Recall that you can also see it as vector-matrix operations:

* In the first layer, the input of 4 dimensions ($x_{1x4}$) is transformed into a vector of 5 dimensions:

$$\textbf{x}_{1x4} \cdot \textbf{W}^1_{4x5} \rightarrow \textbf{v}_{1x5}$$

to which the bias vector is added, and the whole is send through the activation function to calculate the hidden layer values:

$$\textbf{v}_{1x5} + \textbf{b}_{1x5} \rightarrow \mbox{apply } g \rightarrow \textbf{h}_{1x5}$$

and so forth until the end:


$$\mathbf{h1}=g(\mathbf{xW^1+b^1})$$
$$NN_{MLP1}(\mathbf{x})=\mathbf{h1}\mathbf{W^2}+\mathbf{b^2}$$

Which size does $\mathbf{W^2}$ and $\mathbf{b^2}$ have?

answer: W2 = 5x1 b2 = 1x1

What we just did (calculate the output from the input) is also called the **forward pass** in a neural network.


In [1]:
import numpy as np
## sigmoid activation function
f = lambda x: 1.0/(1.0 + np.exp(-x)) # activation function (here we use sigmoid)

# define input
x = np.random.randn(4) # random input vector of three numbers (1x4) 
print(x)

# model parameters
W1 = np.zeros((4,5))   # Weights W1 (3x5)
W2 = np.zeros((5,1))   # Weights (4x4)
b1 = np.zeros((1,5))
b2 = np.zeros((1,1))

# forward-pass of the feedforward neural network:
h1=f(np.dot(x,W1)+b1) # calculate the activations of the first hidden layer (1x5) - linear transformation followed by non-linearity!
out=f(np.dot(h1,W2)+b2) # calculate output (1x1)
print(out)
print("the network has no weights yet..")

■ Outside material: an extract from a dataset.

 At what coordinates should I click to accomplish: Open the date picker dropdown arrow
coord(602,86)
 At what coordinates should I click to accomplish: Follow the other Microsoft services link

[-0.43393611  0.5452903  -0.166863    0.69230561]
[[ 0.5]]
the network has no weights yet..


All $\mathbf{W}$ and $\mathbf{b}$ are the **parameters** (or **weights**) of the model.

### Where do the weights come frome?

### Intuition
We want to adjust the weights so that *a small change in the output should have a small effect in the output*.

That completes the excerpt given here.